** Recorded data follows **
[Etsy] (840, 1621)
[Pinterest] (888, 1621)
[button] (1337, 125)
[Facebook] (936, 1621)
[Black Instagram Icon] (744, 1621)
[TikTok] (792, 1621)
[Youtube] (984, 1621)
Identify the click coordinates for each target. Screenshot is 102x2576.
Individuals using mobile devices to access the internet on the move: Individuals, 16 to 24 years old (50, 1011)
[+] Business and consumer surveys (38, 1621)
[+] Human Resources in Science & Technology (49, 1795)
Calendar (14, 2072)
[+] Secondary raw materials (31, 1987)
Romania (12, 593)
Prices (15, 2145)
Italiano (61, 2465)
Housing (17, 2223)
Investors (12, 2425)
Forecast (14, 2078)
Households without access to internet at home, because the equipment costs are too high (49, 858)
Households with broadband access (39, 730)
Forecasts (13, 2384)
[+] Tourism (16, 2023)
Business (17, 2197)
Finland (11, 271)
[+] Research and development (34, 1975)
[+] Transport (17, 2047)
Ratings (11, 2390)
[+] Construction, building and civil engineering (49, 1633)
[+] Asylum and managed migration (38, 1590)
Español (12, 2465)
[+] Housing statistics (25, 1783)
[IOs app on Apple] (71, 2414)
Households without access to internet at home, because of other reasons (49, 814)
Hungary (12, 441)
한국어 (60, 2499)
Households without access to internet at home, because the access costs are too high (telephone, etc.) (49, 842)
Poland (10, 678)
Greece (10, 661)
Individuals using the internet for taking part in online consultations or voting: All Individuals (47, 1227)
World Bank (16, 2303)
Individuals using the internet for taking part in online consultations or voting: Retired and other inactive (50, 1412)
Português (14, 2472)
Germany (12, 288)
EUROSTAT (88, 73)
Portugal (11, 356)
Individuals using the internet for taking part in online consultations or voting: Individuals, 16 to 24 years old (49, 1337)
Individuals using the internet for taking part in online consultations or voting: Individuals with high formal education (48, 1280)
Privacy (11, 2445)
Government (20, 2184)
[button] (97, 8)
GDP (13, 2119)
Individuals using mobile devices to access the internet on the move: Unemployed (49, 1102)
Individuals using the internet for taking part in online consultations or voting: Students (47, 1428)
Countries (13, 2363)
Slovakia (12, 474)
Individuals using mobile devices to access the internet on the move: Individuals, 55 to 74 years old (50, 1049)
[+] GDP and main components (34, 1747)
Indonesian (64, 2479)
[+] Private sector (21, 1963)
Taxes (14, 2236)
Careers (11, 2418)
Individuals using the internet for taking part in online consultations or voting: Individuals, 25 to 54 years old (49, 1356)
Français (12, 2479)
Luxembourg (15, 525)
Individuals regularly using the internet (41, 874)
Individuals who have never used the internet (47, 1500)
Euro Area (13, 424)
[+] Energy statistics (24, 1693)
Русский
** End of Recorded data **
- Exercise directions -
Each entry shown above must be retyped word for word.

- Solution for this problem -
[Etsy] (840, 1621)
[Pinterest] (888, 1621)
[button] (1337, 125)
[Facebook] (936, 1621)
[Black Instagram Icon] (744, 1621)
[TikTok] (792, 1621)
[Youtube] (984, 1621)
Identify the click coordinates for each target. Screenshot is 102x2576.
Individuals using mobile devices to access the internet on the move: Individuals, 16 to 24 years old (50, 1011)
[+] Business and consumer surveys (38, 1621)
[+] Human Resources in Science & Technology (49, 1795)
Calendar (14, 2072)
[+] Secondary raw materials (31, 1987)
Romania (12, 593)
Prices (15, 2145)
Italiano (61, 2465)
Housing (17, 2223)
Investors (12, 2425)
Forecast (14, 2078)
Households without access to internet at home, because the equipment costs are too high (49, 858)
Households with broadband access (39, 730)
Forecasts (13, 2384)
[+] Tourism (16, 2023)
Business (17, 2197)
Finland (11, 271)
[+] Research and development (34, 1975)
[+] Transport (17, 2047)
Ratings (11, 2390)
[+] Construction, building and civil engineering (49, 1633)
[+] Asylum and managed migration (38, 1590)
Español (12, 2465)
[+] Housing statistics (25, 1783)
[IOs app on Apple] (71, 2414)
Households without access to internet at home, because of other reasons (49, 814)
Hungary (12, 441)
한국어 (60, 2499)
Households without access to internet at home, because the access costs are too high (telephone, etc.) (49, 842)
Poland (10, 678)
Greece (10, 661)
Individuals using the internet for taking part in online consultations or voting: All Individuals (47, 1227)
World Bank (16, 2303)
Individuals using the internet for taking part in online consultations or voting: Retired and other inactive (50, 1412)
Português (14, 2472)
Germany (12, 288)
EUROSTAT (88, 73)
Portugal (11, 356)
Individuals using the internet for taking part in online consultations or voting: Individuals, 16 to 24 years old (49, 1337)
Individuals using the internet for taking part in online consultations or voting: Individuals with high formal education (48, 1280)
Privacy (11, 2445)
Government (20, 2184)
[button] (97, 8)
GDP (13, 2119)
Individuals using mobile devices to access the internet on the move: Unemployed (49, 1102)
Individuals using the internet for taking part in online consultations or voting: Students (47, 1428)
Countries (13, 2363)
Slovakia (12, 474)
Individuals using mobile devices to access the internet on the move: Individuals, 55 to 74 years old (50, 1049)
[+] GDP and main components (34, 1747)
Indonesian (64, 2479)
[+] Private sector (21, 1963)
Taxes (14, 2236)
Careers (11, 2418)
Individuals using the internet for taking part in online consultations or voting: Individuals, 25 to 54 years old (49, 1356)
Français (12, 2479)
Luxembourg (15, 525)
Individuals regularly using the internet (41, 874)
Individuals who have never used the internet (47, 1500)
Euro Area (13, 424)
[+] Energy statistics (24, 1693)
Русский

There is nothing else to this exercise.